Spousal support is designed to allow both ex-spouses to maintain the same living standard as they enjoyed during marriage. It is also designed to help the supported spouse (the spouse receiving spousal support) become self-sufficient.
This article is not designed to be comprehensive on spousal support. This article focuses on a situation when the supported spouse of a long-term marriage is living with someone new (cohabitation) but because he or she is technically not re-married continues to get spousal support after the judgment of divorce has been entered.
Under these circumstances:
If you are the supporting spouse (the spouse paying spousal support) what can you do? The short answer is: you may not be able to terminate spousal support altogether but you have a good chance to reduce it.
If you are the supported spouse, know that you can fight to keep spousal support despite cohabiting with someone.
Start by looking at your divorce judgment. What is the exact language regarding spousal support? Typically it states that spousal support shall continue until the supported spouse re-marries, dies or there is a further order of the court. If that is all it says, then the language is not going to affect the cohabitation situation. But if there is a written agreement that supported spouse’s cohabitation with a person of the opposite sex shall not be a material change of circumstances then the supported spouse has the upper hand.
If there is no such agreement in writing, the supported party’s cohabitation with a person of the opposite sex gives rise to a rebuttable presumption, affecting the burden of proof, of decreased need for spousal support. Family Code Section 4323(a)(1). In other words, the supported party’s opposite-sex cohabitation is a presumptive material change of circumstances justifying a spousal support reduction “because sharing a household gives rise to economies of scale … [and], more importantly, the cohabitant’s income may be available to the [supported] spouse.” [Marriage of Bower (2002) 96 CA4th 893, 899, (brackets added; internal quotes and citation omitted)]
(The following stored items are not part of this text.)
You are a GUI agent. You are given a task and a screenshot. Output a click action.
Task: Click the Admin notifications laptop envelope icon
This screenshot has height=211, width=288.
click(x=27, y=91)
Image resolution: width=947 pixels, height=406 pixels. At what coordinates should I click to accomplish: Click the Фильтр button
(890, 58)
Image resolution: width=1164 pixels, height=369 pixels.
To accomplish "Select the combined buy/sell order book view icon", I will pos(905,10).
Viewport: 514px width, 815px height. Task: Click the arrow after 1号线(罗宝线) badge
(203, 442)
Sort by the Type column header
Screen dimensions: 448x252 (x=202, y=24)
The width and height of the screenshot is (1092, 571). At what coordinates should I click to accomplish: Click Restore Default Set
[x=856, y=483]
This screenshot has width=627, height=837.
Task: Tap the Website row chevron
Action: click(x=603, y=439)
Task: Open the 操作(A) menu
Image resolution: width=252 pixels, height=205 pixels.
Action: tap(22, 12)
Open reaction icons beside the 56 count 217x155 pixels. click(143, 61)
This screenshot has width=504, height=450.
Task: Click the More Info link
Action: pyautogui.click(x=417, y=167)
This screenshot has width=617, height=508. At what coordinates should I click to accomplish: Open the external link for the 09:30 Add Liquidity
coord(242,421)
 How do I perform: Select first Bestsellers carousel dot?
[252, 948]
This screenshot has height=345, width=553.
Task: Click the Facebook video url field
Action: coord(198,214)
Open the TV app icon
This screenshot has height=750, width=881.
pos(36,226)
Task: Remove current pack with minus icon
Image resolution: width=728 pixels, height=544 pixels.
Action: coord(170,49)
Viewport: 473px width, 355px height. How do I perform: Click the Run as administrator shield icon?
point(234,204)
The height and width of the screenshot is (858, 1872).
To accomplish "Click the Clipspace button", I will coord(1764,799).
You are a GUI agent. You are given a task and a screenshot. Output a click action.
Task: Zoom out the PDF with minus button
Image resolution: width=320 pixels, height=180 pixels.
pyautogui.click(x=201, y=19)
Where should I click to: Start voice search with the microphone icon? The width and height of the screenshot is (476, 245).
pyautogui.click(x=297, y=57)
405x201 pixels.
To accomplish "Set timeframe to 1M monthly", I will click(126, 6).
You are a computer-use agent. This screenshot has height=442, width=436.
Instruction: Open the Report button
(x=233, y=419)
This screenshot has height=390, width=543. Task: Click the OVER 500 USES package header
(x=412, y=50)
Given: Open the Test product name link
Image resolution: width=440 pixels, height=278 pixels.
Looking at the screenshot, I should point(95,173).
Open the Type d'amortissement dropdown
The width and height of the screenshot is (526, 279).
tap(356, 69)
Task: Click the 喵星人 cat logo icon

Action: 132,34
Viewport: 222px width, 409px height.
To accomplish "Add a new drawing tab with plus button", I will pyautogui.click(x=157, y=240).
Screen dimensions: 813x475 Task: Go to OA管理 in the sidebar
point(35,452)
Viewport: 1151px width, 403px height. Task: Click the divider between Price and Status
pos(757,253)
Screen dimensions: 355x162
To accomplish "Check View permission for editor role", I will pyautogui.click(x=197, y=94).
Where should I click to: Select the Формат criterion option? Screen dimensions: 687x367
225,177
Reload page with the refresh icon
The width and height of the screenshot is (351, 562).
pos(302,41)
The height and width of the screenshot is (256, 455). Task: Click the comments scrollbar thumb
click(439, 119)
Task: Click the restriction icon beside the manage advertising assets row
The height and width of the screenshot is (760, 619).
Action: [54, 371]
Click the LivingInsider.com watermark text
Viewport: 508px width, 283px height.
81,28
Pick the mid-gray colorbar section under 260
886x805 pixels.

Translated into English it means that the supported spouse is on the defensive and has to present evidence to keep the spousal support the same or at least keep it even if it is reduced.
And the supported spouse can do so if he or she rebuts the above-mentioned presumption by sufficient proof the cohabitation has not affected his or her need for support. Marriage of Schroeder (1987) 192 CA3d 1154.
In other words, the supported spouse has to show that his or her cohabitant has not contributed so much to the household that the supported spouse can now maintain the same standard of living as during marriage without the supporting spouse’s help.
I will end with this caution to the supporting spouse. Before you consider modifying the support order talk to a lawyer or at least do some simple discovery (Family Code Sections 3660-3668) because you may open the door for an increase in the support amount if you make more money and the supported spouse makes less since the divorce.